Derrière l’affaire Benalla, la question des violences policières
Derrière l’affaire Benalla, la question des violences policières
Par Nina Jackowski
Selon des chercheurs, les violences policières, banalisées, mettent en lumière les problèmes structurels de la police française et invitent à repenser le système en profondeur.
L’affaire Benalla résumée en 5 minutes
Durée : 05:31
Le 1er mai, coiffé d’un casque à visière des CRS, un homme est filmé en train de s’en prendre violemment à deux manifestants en marge du défilé, place de la Contrescarpe, dans le 5e arrondissement de Paris. Deux mois plus tard, le scandale éclate lorsque Le Monde révèle que l’individu n’est autre qu’Alexandre Benalla, proche collaborateur du président de la République. Une vidéo intitulée « Alerte violences policières tabassage gazage quartier latin » était en ligne sur YouTube depuis le jour des événements, sans que cela prenne plus de proportions, signe révélateur d’une forme de banalisation des violences policières.
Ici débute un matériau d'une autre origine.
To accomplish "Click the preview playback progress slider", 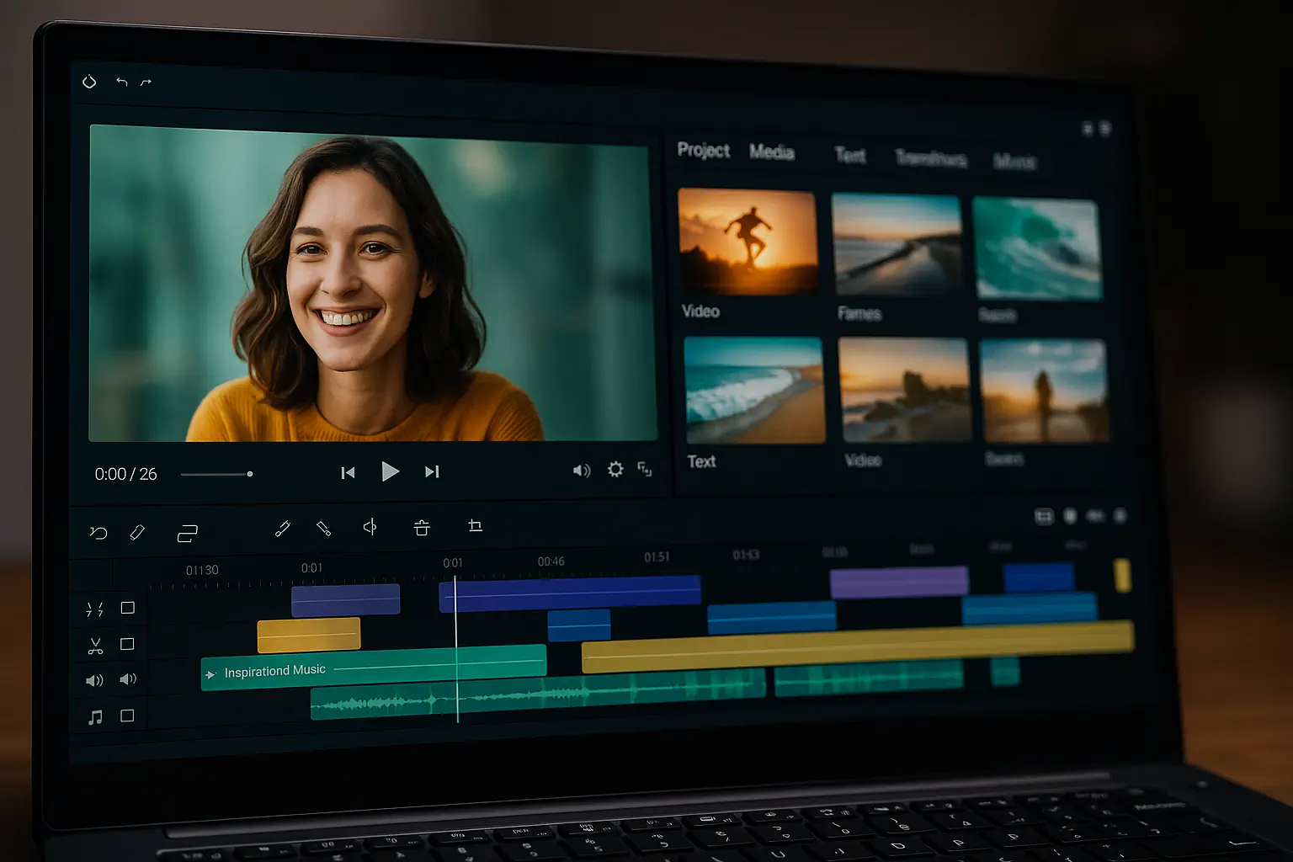I will pos(216,474).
Auditionnée lors de la commission d’enquête de l’Assemblée nationale, le 24 juillet, la directrice de l’inspection générale de la police nationale (IGPN), Marie-France Monéger-Guyomarc’h, a justifié l’absence de suite donnée à la vidéo, tant qu’elle a cru qu’il s’agissait d’un policier à l’œuvre : selon elle, les images montraient des gestes « pas très efficaces », une façon de faire « certes rugueuse », mais « une force légitime si ce sont des policiers ».
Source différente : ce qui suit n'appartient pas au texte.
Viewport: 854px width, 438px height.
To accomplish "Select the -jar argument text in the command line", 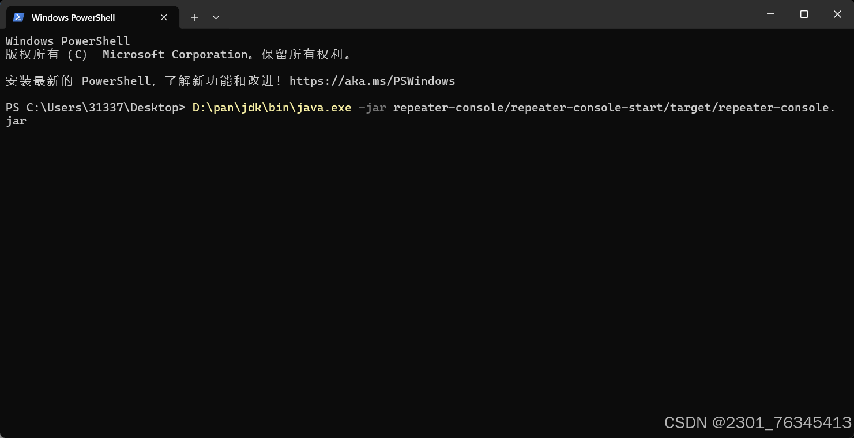I will click(x=373, y=107).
« Force légitime » ou violence injustifiée ? Le 17 février 2017, six experts mandatés par le Haut-Commissariat des Nations unies aux droits de l’homme, s’appuyant sur trois affaires précises, avaient déjà souligné des abus de la police. Ils avaient alors interpellé le gouvernement français sur « l’usage excessif de la force par la police concernant trois personnes d’origine africaine ». En cause, le contrôle de François Bayiga en mai 2016, la mort d’Adama Traoré, deux mois plus tard, et les brutalités exercées envers Théo L. en février 2017. Les experts se disent alors « particulièrement préoccupés par le fait que (…) ces incidents ne sont pas isolés ».
En manifestation, la répression prime sur la discussion
Derrière la responsabilité des policiers accusés, souvent présentés comme des cas déviants, Jérémie Gauthier, sociologue à l’Institut de recherche interdisciplinaire sur les enjeux sociaux (IRIS-EHESS) et chercheur associé au centre Marc-Bloch, à Berlin, s’interroge sur la responsabilité de l’institution policière tout entière :
« Une réflexion devrait être menée en France sur le sens du mandat policier. Il apparaît nécessaire de prendre en compte les causes structurelles derrière le déchaînement des violences policières individuelles. »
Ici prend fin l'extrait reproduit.